Solidarität statt Eigennutz
Corona bedroht die Gesundheit und die Wirtschaft, nicht nur in Deutschland, sondern in ganz Europa. Deshalb der Entzug von liebgewonnenen Freiheiten, die wir ja auch nicht hergeben werden. Merkel sprach hier von einer Zumutung, was stimmt. Es macht keinen Spaß, wenn so vieles nicht mehr erlaubt wird, was das Leben ausmacht, dessen Qualität. Aber niemand wird uns diese Freiheiten auf Dauer wegnehmen wollen, er hätte auch keine Chance. So fest ist unsere Demokratie. Die Krise zeigt, wie verletzlich menschliches Leben ist, wie schnell alles in Grund und Boden gehen kann, wenn eine Naturkatastrophe ein Land und seine Bewohner heimsucht.
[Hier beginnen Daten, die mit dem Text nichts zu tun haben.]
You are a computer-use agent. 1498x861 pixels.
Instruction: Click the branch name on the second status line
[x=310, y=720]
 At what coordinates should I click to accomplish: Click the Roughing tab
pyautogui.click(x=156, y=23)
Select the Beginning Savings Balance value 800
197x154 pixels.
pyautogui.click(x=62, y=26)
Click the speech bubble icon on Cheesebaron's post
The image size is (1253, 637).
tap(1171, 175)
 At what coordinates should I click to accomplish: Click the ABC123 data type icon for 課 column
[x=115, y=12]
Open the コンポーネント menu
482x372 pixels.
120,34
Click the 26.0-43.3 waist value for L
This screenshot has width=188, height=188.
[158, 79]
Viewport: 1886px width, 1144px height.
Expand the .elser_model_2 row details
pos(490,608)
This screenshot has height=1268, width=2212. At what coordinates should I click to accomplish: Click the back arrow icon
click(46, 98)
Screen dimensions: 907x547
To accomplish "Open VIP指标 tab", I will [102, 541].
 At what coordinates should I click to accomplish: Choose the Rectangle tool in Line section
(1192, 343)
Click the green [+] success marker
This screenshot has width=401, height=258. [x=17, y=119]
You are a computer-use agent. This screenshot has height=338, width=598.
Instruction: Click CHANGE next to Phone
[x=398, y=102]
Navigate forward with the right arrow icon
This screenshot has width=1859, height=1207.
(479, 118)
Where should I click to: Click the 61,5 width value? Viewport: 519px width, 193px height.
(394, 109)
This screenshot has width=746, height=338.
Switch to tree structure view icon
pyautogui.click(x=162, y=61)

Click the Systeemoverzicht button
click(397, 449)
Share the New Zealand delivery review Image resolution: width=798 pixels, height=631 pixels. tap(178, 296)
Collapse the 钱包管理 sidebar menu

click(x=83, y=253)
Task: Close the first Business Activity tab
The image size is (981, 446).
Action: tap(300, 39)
Die Krise belastet Junge und Alte, letztere in Heimen oder in einer anderen Isolation, während die Jüngeren sich Sorgen machen um ihre Zukunft. Wer hätte sich denn vor Monaten ausmalen können, dass hier mal wegen einer Epidemie die Räder stillstehen, dass wirtschaftliches Leben stagniert. Lassen wir nicht zu, dass Junge gegen Alte ausgespielt werden, versuchen wir, gerade wieder gelernte Solidarität mitzunehmen in die Zeit nach Corona, ein Gemeinschaftsgefühl statt Eigennutz und Egoismus.
Die Krise ist keine deutsche Krise, sie hat die Welt erfasst, Amerika, Afrika, Asien und ganz Europa. Es muss gelingen, gerade mit der Krise das Zusammenwachsen Europas wieder zu stärken. Wir dürfen Ialien nicht allein lassen, die Hilferufe des Regierungschefs Conte dürfen nicht überhört werden. Italien, das sind nicht nur die Strände an der Adria, das sind nicht nur die Toskana, Rom, Sizilien, die Weine, die wir lieben und das Essen, vergessen wir nicht, dass Italiener unsere Freunde sind. Am Anfang der europäischen Gemeinschaft standen auch die Römischen Verträge(unterzeichnet 1957). Italien gehört zu Europa. Oder Europa fliegt auseinander. 75 Jahre nach dem Ende des schrecklichsten aller Kriege, des 2.Weltkrieges mit geschätzten 60 Millionen Toten, dürfen wir den Nationalisten und Rassisten nicht das Feld überlassen. Das wäre Verrat am Werk unserer Väter und Vorväter.